■ **What the task requires**
An identical copy of all the entries is the required result.
**** Provided information
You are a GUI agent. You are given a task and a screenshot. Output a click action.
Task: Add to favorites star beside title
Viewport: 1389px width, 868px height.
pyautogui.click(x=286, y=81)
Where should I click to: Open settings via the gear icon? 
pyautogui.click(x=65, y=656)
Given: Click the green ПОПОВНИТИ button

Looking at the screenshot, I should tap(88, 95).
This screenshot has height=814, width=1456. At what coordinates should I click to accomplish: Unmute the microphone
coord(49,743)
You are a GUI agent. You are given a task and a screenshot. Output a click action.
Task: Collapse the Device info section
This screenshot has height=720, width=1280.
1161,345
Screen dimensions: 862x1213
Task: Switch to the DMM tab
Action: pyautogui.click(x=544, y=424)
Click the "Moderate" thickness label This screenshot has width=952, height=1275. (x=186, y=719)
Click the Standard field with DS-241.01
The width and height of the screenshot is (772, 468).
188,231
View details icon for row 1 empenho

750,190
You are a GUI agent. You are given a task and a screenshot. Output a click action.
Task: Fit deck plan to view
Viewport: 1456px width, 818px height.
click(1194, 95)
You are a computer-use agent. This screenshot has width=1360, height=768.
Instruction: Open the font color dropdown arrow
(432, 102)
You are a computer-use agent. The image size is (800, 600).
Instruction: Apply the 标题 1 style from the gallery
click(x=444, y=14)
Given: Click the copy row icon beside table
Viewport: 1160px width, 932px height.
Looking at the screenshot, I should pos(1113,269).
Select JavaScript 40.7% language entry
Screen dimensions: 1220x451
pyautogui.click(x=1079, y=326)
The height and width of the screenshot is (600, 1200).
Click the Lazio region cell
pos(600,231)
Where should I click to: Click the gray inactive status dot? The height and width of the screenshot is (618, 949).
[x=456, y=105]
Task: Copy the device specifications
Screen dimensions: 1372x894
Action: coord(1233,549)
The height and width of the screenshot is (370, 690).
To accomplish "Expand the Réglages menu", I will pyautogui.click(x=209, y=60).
********
■ **Written answer**
You are a GUI agent. You are given a task and a screenshot. Output a click action.
Task: Add to favorites star beside title
Viewport: 1389px width, 868px height.
pyautogui.click(x=286, y=81)
Where should I click to: Open settings via the gear icon? 
pyautogui.click(x=65, y=656)
Given: Click the green ПОПОВНИТИ button

Looking at the screenshot, I should tap(88, 95).
This screenshot has height=814, width=1456. At what coordinates should I click to accomplish: Unmute the microphone
coord(49,743)
You are a GUI agent. You are given a task and a screenshot. Output a click action.
Task: Collapse the Device info section
This screenshot has height=720, width=1280.
1161,345
Screen dimensions: 862x1213
Task: Switch to the DMM tab
Action: pyautogui.click(x=544, y=424)
Click the "Moderate" thickness label This screenshot has width=952, height=1275. (x=186, y=719)
Click the Standard field with DS-241.01
The width and height of the screenshot is (772, 468).
188,231
View details icon for row 1 empenho

750,190
You are a GUI agent. You are given a task and a screenshot. Output a click action.
Task: Fit deck plan to view
Viewport: 1456px width, 818px height.
click(1194, 95)
You are a computer-use agent. This screenshot has width=1360, height=768.
Instruction: Open the font color dropdown arrow
(432, 102)
You are a computer-use agent. The image size is (800, 600).
Instruction: Apply the 标题 1 style from the gallery
click(x=444, y=14)
Given: Click the copy row icon beside table
Viewport: 1160px width, 932px height.
Looking at the screenshot, I should pos(1113,269).
Select JavaScript 40.7% language entry
Screen dimensions: 1220x451
pyautogui.click(x=1079, y=326)
The height and width of the screenshot is (600, 1200).
Click the Lazio region cell
pos(600,231)
Where should I click to: Click the gray inactive status dot? The height and width of the screenshot is (618, 949).
[x=456, y=105]
Task: Copy the device specifications
Screen dimensions: 1372x894
Action: coord(1233,549)
The height and width of the screenshot is (370, 690).
To accomplish "Expand the Réglages menu", I will pyautogui.click(x=209, y=60).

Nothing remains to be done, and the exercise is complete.